Rewrite the lines from the one containing "You are a computer-use agent. Viewport: 319px" through the one containing "pos(736,317)", with "thumbnail" changed to "tile" and nothing else altered.

--- Start Records supplied ---

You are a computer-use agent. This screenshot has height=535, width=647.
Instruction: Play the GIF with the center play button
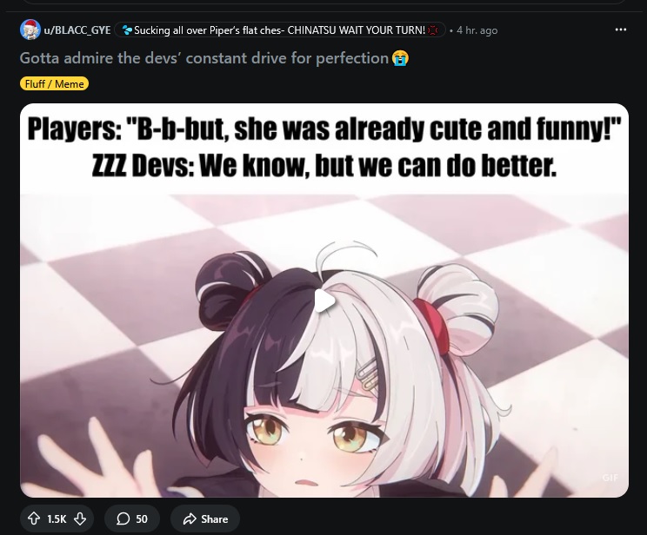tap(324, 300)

--- End Records supplied ---
--- Start Records supplied ---

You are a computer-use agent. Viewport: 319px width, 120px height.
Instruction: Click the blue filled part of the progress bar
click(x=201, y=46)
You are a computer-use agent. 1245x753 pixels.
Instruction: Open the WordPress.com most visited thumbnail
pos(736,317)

--- End Records supplied ---

Worked solution
You are a computer-use agent. Viewport: 319px width, 120px height.
Instruction: Click the blue filled part of the progress bar
click(x=201, y=46)
You are a computer-use agent. 1245x753 pixels.
Instruction: Open the WordPress.com most visited tile
pos(736,317)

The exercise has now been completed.